Masterpieces On Exhibit

Natvar Bhavsar

Born in an educator’s family in a small town in Gujarat, Bhavsar studied to be a drawing teacher and began his career in Chanasma, then joining C. N. School in Ahmedabad for its five-year diploma course in art offered by Bombay’s Sir J. J. School of Art, while studying for his masters in teaching art simultaneously. He enrolled in the Philadelphia Museum College of Art to study industrial design, but thereafter changed course to study painting at the Tyler School of Art, Temple University. Here, he met Janet Brosious, artist and art educator, and she joined him in New York (they married later in 1978), and in 1970 he had his first show at Max Hutchison Gallery. 

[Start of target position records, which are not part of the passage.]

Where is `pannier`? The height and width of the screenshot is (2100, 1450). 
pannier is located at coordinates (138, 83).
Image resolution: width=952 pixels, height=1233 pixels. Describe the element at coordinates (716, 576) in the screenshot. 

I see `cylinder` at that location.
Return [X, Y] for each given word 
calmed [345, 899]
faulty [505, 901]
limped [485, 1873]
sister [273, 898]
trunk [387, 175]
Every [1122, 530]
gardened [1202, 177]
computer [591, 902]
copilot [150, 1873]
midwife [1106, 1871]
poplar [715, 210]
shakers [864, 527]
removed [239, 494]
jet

Bhavsar is an abstractionist known for his colour field works, preferring to work on large canvases, and uses pigments that have a longevity more than most other artists for his use of natural and organic materials. These large paintings invariably have an Indian title, linking his works closely to the land of his birth and youth, and they often address subjects or myths familiar to those of us from India – whether in a literal or abstract sense. 

Well established and widely appreciated, Bhavsar was, and remains, nevertheless, an Indian artist in every sense of the term, even though he has lived and worked in New York for over five decades and has an established presence there. 

His exhibit with us is titled AGAM II, dry pigments with oil and acrylic mediums on canvas made in 2000.